▶ EXERCISE
Every line below should be repeated exactly.
- - - -
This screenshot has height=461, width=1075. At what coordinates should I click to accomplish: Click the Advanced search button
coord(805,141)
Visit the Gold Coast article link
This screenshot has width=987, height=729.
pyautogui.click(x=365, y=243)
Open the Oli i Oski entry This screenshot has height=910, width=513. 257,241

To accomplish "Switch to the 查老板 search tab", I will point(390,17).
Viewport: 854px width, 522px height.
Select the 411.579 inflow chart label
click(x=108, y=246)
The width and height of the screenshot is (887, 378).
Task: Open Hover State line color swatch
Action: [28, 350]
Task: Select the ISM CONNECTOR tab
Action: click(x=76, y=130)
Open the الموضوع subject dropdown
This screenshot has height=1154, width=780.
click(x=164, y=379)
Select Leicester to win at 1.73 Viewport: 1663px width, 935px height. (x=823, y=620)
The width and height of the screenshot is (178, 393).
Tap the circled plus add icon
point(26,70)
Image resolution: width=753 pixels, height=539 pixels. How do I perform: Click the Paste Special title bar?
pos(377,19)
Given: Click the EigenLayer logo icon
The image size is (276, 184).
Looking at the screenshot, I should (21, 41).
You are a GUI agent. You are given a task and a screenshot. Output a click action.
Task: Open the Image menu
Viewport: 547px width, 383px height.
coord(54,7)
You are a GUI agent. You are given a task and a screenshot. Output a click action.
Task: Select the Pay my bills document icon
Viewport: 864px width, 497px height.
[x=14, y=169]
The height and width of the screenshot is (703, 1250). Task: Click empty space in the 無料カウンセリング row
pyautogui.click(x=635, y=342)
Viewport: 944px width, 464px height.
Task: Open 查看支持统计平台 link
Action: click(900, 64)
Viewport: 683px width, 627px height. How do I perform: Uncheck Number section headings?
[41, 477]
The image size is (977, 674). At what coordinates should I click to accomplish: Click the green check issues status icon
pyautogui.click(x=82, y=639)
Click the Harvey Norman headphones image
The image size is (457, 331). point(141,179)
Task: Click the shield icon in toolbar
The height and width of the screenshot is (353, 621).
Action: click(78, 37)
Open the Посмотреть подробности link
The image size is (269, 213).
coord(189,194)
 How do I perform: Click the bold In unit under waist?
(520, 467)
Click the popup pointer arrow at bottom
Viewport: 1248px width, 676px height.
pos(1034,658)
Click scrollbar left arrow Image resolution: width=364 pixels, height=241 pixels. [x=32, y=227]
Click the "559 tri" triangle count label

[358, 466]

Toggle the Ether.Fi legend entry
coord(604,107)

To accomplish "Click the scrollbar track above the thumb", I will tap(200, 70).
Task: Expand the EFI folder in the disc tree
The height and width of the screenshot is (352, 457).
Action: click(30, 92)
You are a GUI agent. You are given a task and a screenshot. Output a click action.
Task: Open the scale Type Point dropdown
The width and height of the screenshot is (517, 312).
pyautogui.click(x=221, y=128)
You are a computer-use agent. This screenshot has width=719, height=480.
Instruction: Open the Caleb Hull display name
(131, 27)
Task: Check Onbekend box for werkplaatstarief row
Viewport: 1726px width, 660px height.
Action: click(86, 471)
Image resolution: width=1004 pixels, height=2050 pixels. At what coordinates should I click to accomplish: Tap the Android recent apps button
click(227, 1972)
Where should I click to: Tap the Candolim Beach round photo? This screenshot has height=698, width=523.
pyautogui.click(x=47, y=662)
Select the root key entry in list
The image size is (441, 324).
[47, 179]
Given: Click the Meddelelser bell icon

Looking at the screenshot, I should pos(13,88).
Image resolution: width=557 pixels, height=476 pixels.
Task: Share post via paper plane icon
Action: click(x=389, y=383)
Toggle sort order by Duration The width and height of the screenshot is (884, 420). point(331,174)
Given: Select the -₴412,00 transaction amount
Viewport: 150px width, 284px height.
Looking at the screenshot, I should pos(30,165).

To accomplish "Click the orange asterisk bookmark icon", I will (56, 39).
- - - -
▶ EXERCISE RESULT
This screenshot has height=461, width=1075. At what coordinates should I click to accomplish: Click the Advanced search button
coord(805,141)
Visit the Gold Coast article link
This screenshot has width=987, height=729.
pyautogui.click(x=365, y=243)
Open the Oli i Oski entry This screenshot has height=910, width=513. 257,241

To accomplish "Switch to the 查老板 search tab", I will point(390,17).
Viewport: 854px width, 522px height.
Select the 411.579 inflow chart label
click(x=108, y=246)
The width and height of the screenshot is (887, 378).
Task: Open Hover State line color swatch
Action: [28, 350]
Task: Select the ISM CONNECTOR tab
Action: click(x=76, y=130)
Open the الموضوع subject dropdown
This screenshot has height=1154, width=780.
click(x=164, y=379)
Select Leicester to win at 1.73 Viewport: 1663px width, 935px height. (x=823, y=620)
The width and height of the screenshot is (178, 393).
Tap the circled plus add icon
point(26,70)
Image resolution: width=753 pixels, height=539 pixels. How do I perform: Click the Paste Special title bar?
pos(377,19)
Given: Click the EigenLayer logo icon
The image size is (276, 184).
Looking at the screenshot, I should (21, 41).
You are a GUI agent. You are given a task and a screenshot. Output a click action.
Task: Open the Image menu
Viewport: 547px width, 383px height.
coord(54,7)
You are a GUI agent. You are given a task and a screenshot. Output a click action.
Task: Select the Pay my bills document icon
Viewport: 864px width, 497px height.
[x=14, y=169]
The height and width of the screenshot is (703, 1250). Task: Click empty space in the 無料カウンセリング row
pyautogui.click(x=635, y=342)
Viewport: 944px width, 464px height.
Task: Open 查看支持统计平台 link
Action: click(900, 64)
Viewport: 683px width, 627px height. How do I perform: Uncheck Number section headings?
[41, 477]
The image size is (977, 674). At what coordinates should I click to accomplish: Click the green check issues status icon
pyautogui.click(x=82, y=639)
Click the Harvey Norman headphones image
The image size is (457, 331). point(141,179)
Task: Click the shield icon in toolbar
The height and width of the screenshot is (353, 621).
Action: click(78, 37)
Open the Посмотреть подробности link
The image size is (269, 213).
coord(189,194)
 How do I perform: Click the bold In unit under waist?
(520, 467)
Click the popup pointer arrow at bottom
Viewport: 1248px width, 676px height.
pos(1034,658)
Click scrollbar left arrow Image resolution: width=364 pixels, height=241 pixels. [x=32, y=227]
Click the "559 tri" triangle count label

[358, 466]

Toggle the Ether.Fi legend entry
coord(604,107)

To accomplish "Click the scrollbar track above the thumb", I will tap(200, 70).
Task: Expand the EFI folder in the disc tree
The height and width of the screenshot is (352, 457).
Action: click(30, 92)
You are a GUI agent. You are given a task and a screenshot. Output a click action.
Task: Open the scale Type Point dropdown
The width and height of the screenshot is (517, 312).
pyautogui.click(x=221, y=128)
You are a computer-use agent. This screenshot has width=719, height=480.
Instruction: Open the Caleb Hull display name
(131, 27)
Task: Check Onbekend box for werkplaatstarief row
Viewport: 1726px width, 660px height.
Action: click(86, 471)
Image resolution: width=1004 pixels, height=2050 pixels. At what coordinates should I click to accomplish: Tap the Android recent apps button
click(227, 1972)
Where should I click to: Tap the Candolim Beach round photo? This screenshot has height=698, width=523.
pyautogui.click(x=47, y=662)
Select the root key entry in list
The image size is (441, 324).
[47, 179]
Given: Click the Meddelelser bell icon

Looking at the screenshot, I should pos(13,88).
Image resolution: width=557 pixels, height=476 pixels.
Task: Share post via paper plane icon
Action: click(x=389, y=383)
Toggle sort order by Duration The width and height of the screenshot is (884, 420). point(331,174)
Given: Select the -₴412,00 transaction amount
Viewport: 150px width, 284px height.
Looking at the screenshot, I should pos(30,165).

To accomplish "Click the orange asterisk bookmark icon", I will (56, 39).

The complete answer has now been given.